Le livre raconte la transgression de cette femme au mitan de sa vie, fidèle jusqu’à présent aux us, coutumes et codes de sa classe sociale et qui racontera dans son livre « Playboy », son metier qu’elle quitte pour l’ecriture et son mari (le divorce se passera banalement très mal) pour les femmes.
‘’J’ai fait tout ça pour la vie nouvelle pour l’aventure pour naviguer au plus près des choses’’
A sa manière, elle flingue à la kalashnikov, une vie dont beaucoup de femmes rêveraient.
Simultanément elle change de look, devient une vraie « queer» en apparence et perd, dans la foulée, la garde de son petit garçon, Paul, qui n’a que 8 ans.

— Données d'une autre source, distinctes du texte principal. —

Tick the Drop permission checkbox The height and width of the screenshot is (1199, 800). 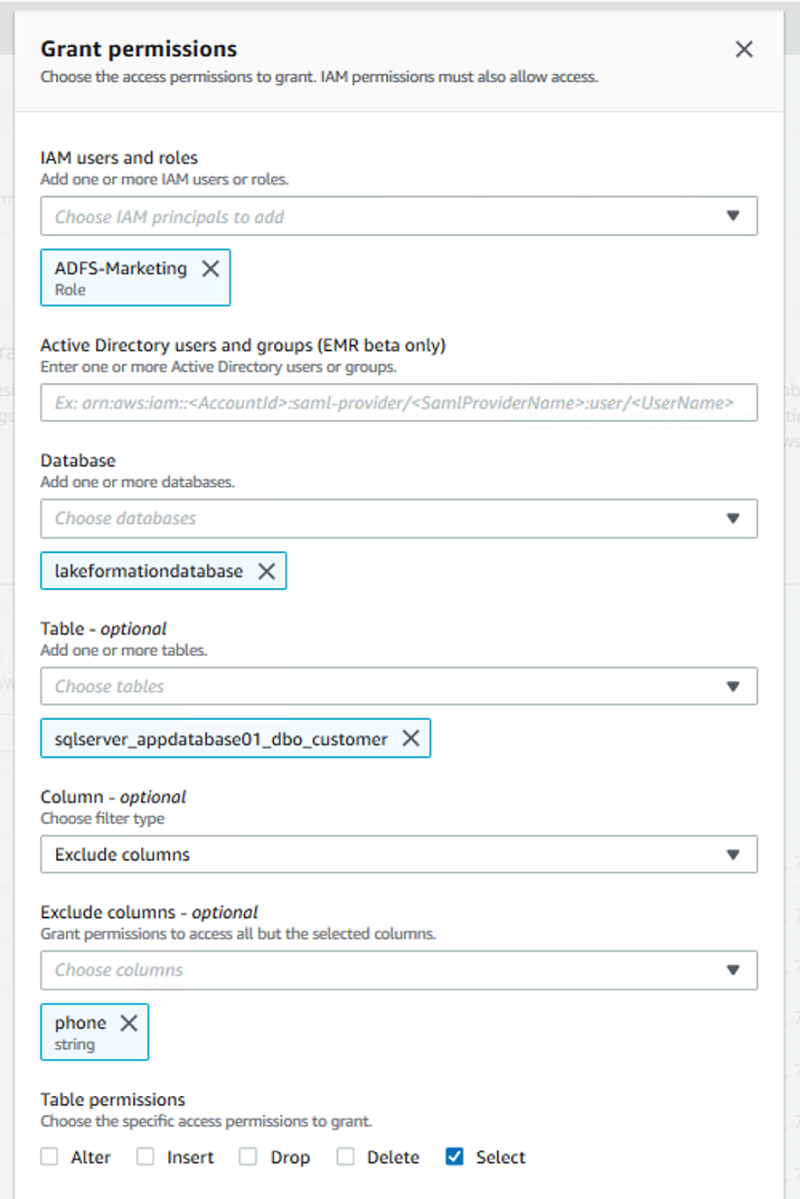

Accusée injustement d’inceste, alors qu’elle n’a jamais failli dans son rôle de mère, privée de son enfant, elle a un droit de visite rencontre toutes les deux semaines dans une association de protection de l’enfance et qui tombe une fois sur deux à l’eau « grâce » aux efforts de l’ex-mari.
Le motif du livre est simple: Que fait-on dans sa position?
Constance ne renonce pas à son fils, mais ne veut pas se repentir pour la vie qu’elle a choisie.
La juge, à l’instigation des mensonges de l’ex-mari, la société vont suspendre son lien à son enfant.
Mais comment vivre ce deuil, cette suspension?
C’est son statut de mère que la juge aux affaires familiales, représentante de la société va remettre en cause, avant tout parce qu’elle a choisi le metier d’ écrivain, conçu comme un véritable déclassement social, dans lequel elle gagnera moins bien sa vie que dans son ancien métier d’avocate et parce qu’elle aime les femmes.
Se trouvant ainsi, privée de son enfant, mise au ban de la société, la narratrice qui a tout quitté pour une illusoire quête de liberté, essaie de vivre autrement, sans son fils qui lui manque à en crever.
Comment vivre avec cette absence?
Car le prix à payer pour sa démarche est la perte de la garde de son petit garçon Paul .
Tout le reste, elle peut, dit-elle, s’en passer.
En étant dans l’interdiction de voir son fils, Constance va vivre dans une forme d’ascetisme, de dépouillement, de décontraction du moi afin d’essayer de vivre au plus près d’elle-même et des émotions qu’elle vit et ressent .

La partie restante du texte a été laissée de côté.